> _PASSAGE_
Actors John Travolta and Kelly Preston say they are “heartbroken” over last week’s death of their teenage son, Jett Travolta, who was 16. Jett died Friday after a seizure while vacationing with his family in the Bahamas, an attorney for the family has said.
Jett was the most wonderful son that two parents could ever ask for and lit up the lives of everyone he encountered. We are heartbroken that our time with him was so brief. We will cherish the time we had with him for the rest of our lives. We have received many messages of condolence from around the world and we want to thank everyone for their prayers and support. It has meant so much to us. It is a beautiful reminder of the inherent goodness in the human spirit that gives us a hope for a brighter future.
John, Kelly and Ella
There has been some speculation concerning the cause of the seizure which led to the death of Jett.
In 2003 there were a series of advertisements taken out in major magazines featuring Kelly Preston. Kelly, a one time “clean freak” who was fanatical about having her carpets cleaned.
Until, the day when 15 month old Jett became very ill with a high fever and rash. When Kelly and John took Jett to the hospital they were told that Jett was diagnosed with Kawasaki Disease, a childhood immune system disease that causes the inflammation of blood vessels throughout the body and, if untreated, may affect the heart. Only about 15 out of 100,000 children under the age of five get the disease in the United States every year.
In a bit of irony, while at the hospital, Kelly was asked to fill out a questionnaire. One of the questions asked if the carpets in their home had been recently cleaned. “Until then, I thought that cleaning the carpets religiously was the healthy thing to do for my children,” says Kelly. In fact, Kelly had the carpets cleaned frequently–and just prior to Jett’s illness.
Is there a connection?

> _DATA UNDER STUDY_

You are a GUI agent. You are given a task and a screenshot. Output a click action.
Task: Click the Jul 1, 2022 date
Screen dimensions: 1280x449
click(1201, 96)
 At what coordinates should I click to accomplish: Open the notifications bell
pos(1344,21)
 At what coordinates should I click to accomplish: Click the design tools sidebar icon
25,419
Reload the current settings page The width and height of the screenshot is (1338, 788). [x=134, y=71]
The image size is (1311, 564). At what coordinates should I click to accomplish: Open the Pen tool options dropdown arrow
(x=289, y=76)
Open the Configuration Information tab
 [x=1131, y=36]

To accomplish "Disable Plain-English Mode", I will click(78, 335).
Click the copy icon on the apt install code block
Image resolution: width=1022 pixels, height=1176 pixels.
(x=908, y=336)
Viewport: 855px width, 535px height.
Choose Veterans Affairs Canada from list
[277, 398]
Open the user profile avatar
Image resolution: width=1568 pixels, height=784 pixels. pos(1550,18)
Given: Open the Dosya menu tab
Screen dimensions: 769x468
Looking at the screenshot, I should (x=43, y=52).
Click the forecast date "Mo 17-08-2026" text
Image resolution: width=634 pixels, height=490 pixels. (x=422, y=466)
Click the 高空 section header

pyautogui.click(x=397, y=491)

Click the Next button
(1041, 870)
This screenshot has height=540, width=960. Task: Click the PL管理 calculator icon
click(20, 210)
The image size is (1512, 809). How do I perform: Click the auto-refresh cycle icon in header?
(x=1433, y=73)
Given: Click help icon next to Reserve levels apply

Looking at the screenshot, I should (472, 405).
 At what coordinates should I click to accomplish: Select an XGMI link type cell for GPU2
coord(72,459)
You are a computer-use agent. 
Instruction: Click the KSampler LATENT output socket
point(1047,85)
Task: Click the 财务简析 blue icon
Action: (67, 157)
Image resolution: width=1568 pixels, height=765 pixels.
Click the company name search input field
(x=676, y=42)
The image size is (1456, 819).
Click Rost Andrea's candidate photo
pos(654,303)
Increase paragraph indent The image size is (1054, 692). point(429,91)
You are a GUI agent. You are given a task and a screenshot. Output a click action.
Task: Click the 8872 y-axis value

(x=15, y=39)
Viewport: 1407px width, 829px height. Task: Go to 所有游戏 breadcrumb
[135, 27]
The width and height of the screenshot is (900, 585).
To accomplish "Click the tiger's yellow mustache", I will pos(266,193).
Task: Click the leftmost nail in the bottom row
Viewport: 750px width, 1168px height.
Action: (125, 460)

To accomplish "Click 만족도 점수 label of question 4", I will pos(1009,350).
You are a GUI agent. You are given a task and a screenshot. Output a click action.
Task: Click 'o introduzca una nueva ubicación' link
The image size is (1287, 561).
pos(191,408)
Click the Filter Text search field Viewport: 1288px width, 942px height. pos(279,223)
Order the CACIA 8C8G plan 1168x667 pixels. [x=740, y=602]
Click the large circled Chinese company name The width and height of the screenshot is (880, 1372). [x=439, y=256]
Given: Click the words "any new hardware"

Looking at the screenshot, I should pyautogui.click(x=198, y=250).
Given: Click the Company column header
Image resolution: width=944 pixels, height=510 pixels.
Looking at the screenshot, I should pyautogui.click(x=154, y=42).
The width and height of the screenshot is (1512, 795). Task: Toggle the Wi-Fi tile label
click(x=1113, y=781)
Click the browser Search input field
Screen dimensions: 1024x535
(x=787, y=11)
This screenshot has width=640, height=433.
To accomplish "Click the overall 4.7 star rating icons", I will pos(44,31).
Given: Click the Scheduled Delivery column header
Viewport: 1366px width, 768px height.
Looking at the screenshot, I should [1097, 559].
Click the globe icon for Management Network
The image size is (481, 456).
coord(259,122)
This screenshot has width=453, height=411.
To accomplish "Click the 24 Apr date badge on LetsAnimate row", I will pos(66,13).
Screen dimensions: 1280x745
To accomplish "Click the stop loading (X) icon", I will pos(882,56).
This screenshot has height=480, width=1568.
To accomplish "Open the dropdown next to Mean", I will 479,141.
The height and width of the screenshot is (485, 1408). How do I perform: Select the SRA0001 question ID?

> _YOUR INSTRUCTIONS_
Print, word for word, everything in the Jett Travolta article from "In a bit of" down to "there a connection?".

> _RESPONSE TO THE TASK_
In a bit of irony, while at the hospital, Kelly was asked to fill out a questionnaire. One of the questions asked if the carpets in their home had been recently cleaned. “Until then, I thought that cleaning the carpets religiously was the healthy thing to do for my children,” says Kelly. In fact, Kelly had the carpets cleaned frequently–and just prior to Jett’s illness.
Is there a connection?